Worked with documentary films for more than 20 years at the Danish Film Board, as press officer, festival representative and film consultant/commissioner. Co-founder of Balticum Film and TV Festival, Filmkontakt Nord, Documentary of the EU and EDN (European Documentary Network).
Awards: 2004 the Danish Roos Prize for his contribution to the Danish and European documentary culture. 2006 an award for promoting Portuguese documentaries. 2014 he received the EDN Award “for an outstanding contribution to the development of the European documentary culture”. 2016 The Cross of the Knight of the Order for Merits to Lithuania. 2019 a Big Stamp at the 15th edition of ZagrebDox. 2021 receipt of the highest state decoration, Order of the Three Stars, Fourth Class, for the significant contribution to the development and promotion of Latvian documentary cinema outside Latvia. In 2022 he received an honorary award at DocsBarcelona’s 25th edition having served as organizer and programmer since the start of the festival.

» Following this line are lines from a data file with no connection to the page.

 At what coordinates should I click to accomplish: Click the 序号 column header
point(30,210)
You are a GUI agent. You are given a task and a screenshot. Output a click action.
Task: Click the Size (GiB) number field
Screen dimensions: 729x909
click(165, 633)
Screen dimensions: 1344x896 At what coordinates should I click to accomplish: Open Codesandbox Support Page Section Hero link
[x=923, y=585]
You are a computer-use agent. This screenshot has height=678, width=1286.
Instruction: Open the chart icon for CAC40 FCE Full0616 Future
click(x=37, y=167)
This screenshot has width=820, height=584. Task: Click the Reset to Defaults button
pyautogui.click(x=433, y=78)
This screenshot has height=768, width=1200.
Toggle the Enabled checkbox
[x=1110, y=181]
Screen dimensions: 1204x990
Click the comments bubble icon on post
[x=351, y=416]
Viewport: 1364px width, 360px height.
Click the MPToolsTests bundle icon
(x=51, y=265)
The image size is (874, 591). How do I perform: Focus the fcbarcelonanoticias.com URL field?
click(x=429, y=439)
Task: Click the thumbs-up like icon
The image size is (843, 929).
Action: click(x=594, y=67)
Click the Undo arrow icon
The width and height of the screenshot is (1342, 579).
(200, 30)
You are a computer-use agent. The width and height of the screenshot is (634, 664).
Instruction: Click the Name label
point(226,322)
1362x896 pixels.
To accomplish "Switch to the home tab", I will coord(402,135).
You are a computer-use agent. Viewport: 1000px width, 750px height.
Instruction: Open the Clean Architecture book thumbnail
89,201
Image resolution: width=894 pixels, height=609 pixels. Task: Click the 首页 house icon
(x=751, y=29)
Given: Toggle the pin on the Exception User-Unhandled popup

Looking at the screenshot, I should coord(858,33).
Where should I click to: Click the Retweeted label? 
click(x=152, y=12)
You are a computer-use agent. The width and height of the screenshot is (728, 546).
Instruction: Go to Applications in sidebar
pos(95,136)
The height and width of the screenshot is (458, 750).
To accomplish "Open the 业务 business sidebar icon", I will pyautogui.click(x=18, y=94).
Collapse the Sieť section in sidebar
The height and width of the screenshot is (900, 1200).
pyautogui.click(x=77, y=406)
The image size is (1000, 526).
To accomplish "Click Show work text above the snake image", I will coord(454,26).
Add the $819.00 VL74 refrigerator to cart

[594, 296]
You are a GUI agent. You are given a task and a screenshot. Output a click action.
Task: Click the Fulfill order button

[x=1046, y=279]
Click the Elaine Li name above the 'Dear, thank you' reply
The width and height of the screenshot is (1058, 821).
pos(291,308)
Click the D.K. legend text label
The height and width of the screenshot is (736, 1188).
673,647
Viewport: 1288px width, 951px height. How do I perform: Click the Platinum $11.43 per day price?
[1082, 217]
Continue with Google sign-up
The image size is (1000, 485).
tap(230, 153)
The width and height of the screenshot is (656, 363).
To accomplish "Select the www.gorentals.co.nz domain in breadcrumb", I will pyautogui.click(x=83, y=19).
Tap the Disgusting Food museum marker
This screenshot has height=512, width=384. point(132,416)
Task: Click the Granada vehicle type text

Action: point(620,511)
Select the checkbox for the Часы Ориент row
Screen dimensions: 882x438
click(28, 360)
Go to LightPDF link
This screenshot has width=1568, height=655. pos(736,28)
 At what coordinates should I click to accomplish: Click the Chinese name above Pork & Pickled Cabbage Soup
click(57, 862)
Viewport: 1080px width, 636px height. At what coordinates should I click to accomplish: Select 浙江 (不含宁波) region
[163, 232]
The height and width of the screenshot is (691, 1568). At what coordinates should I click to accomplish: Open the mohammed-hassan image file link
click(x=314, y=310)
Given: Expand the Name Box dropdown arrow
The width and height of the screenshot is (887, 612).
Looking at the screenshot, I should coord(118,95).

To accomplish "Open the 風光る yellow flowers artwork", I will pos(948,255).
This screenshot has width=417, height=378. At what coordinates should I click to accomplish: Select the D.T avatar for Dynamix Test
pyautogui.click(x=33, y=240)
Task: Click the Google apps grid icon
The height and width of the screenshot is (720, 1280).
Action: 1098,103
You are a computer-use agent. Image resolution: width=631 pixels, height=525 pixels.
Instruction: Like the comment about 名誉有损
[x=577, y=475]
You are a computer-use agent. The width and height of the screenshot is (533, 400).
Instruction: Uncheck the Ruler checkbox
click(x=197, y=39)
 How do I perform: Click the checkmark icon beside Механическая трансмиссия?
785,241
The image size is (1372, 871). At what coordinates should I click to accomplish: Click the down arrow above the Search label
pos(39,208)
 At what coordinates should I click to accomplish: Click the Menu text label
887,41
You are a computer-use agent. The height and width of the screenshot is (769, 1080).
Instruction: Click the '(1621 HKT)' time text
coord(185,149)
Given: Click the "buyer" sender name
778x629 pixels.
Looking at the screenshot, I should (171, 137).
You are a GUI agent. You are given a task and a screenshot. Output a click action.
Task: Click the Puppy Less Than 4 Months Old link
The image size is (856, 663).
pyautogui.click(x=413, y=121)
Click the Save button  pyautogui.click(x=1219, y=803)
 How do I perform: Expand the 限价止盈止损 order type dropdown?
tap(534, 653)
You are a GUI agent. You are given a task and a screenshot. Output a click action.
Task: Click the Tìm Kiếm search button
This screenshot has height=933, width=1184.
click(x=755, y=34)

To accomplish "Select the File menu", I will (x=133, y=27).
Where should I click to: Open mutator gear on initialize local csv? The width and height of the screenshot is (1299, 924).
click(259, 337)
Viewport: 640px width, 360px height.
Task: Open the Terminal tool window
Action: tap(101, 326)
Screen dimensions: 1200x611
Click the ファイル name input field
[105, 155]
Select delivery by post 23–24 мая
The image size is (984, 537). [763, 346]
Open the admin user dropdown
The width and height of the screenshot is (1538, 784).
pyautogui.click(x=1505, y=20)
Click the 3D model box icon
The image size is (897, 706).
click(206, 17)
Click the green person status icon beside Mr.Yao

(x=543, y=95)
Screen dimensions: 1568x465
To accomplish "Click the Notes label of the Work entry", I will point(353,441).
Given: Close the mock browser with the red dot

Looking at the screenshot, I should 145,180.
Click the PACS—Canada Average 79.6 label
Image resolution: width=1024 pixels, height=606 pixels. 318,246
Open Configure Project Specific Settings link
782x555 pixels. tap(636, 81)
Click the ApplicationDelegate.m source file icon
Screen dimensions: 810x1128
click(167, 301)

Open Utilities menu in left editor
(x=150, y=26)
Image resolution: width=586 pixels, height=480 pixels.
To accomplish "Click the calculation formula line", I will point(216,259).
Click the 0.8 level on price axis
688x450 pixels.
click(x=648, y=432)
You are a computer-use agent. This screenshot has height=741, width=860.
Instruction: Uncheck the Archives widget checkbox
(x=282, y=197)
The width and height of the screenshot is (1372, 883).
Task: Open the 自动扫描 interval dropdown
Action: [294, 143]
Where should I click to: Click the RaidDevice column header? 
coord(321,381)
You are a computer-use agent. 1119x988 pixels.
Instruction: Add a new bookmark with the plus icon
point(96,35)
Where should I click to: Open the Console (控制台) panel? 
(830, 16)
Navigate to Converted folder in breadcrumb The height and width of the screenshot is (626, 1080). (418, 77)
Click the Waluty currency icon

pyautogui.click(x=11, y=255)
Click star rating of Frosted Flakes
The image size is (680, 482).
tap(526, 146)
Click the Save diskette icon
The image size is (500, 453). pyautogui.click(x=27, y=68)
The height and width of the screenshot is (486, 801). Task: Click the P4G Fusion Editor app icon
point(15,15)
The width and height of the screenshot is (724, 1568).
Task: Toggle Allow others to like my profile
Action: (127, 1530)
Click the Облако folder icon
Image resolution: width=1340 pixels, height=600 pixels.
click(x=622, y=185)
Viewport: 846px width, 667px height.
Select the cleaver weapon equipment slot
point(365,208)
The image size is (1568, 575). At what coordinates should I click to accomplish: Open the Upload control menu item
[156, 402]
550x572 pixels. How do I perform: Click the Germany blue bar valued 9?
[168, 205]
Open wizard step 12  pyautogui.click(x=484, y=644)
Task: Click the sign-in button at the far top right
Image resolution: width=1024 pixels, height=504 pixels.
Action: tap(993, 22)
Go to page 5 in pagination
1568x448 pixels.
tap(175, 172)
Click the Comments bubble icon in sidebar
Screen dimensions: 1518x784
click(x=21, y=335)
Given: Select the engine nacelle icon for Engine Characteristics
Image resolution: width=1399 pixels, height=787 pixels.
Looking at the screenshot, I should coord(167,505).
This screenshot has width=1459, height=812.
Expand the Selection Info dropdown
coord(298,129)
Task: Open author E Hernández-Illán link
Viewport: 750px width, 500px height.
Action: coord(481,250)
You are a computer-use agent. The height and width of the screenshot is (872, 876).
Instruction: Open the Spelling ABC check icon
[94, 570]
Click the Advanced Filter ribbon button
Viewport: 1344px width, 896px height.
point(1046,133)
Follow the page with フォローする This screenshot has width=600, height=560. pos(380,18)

From 1996 until 2005 he was the first director of EDN (European Documentary Network). From 2006 a freelance consultant and teacher in workshops like Ex Oriente, DocsBarcelona, Archidoc, Documentary Campus, Storydoc, Baltic Sea Forum, Black Sea DocStories, Caucadoc, CinéDOC Tbilisi, Docudays Kiev, Dealing With the Past Sarajevo FF as well as programme consultant for the festivals Magnificent7 in Belgrade, DOCSBarcelona, Verzio Budapest, Message2Man in St. Petersburg and DOKLeipzig. Teaches at the Zelig Documentary School in Bolzano Italy.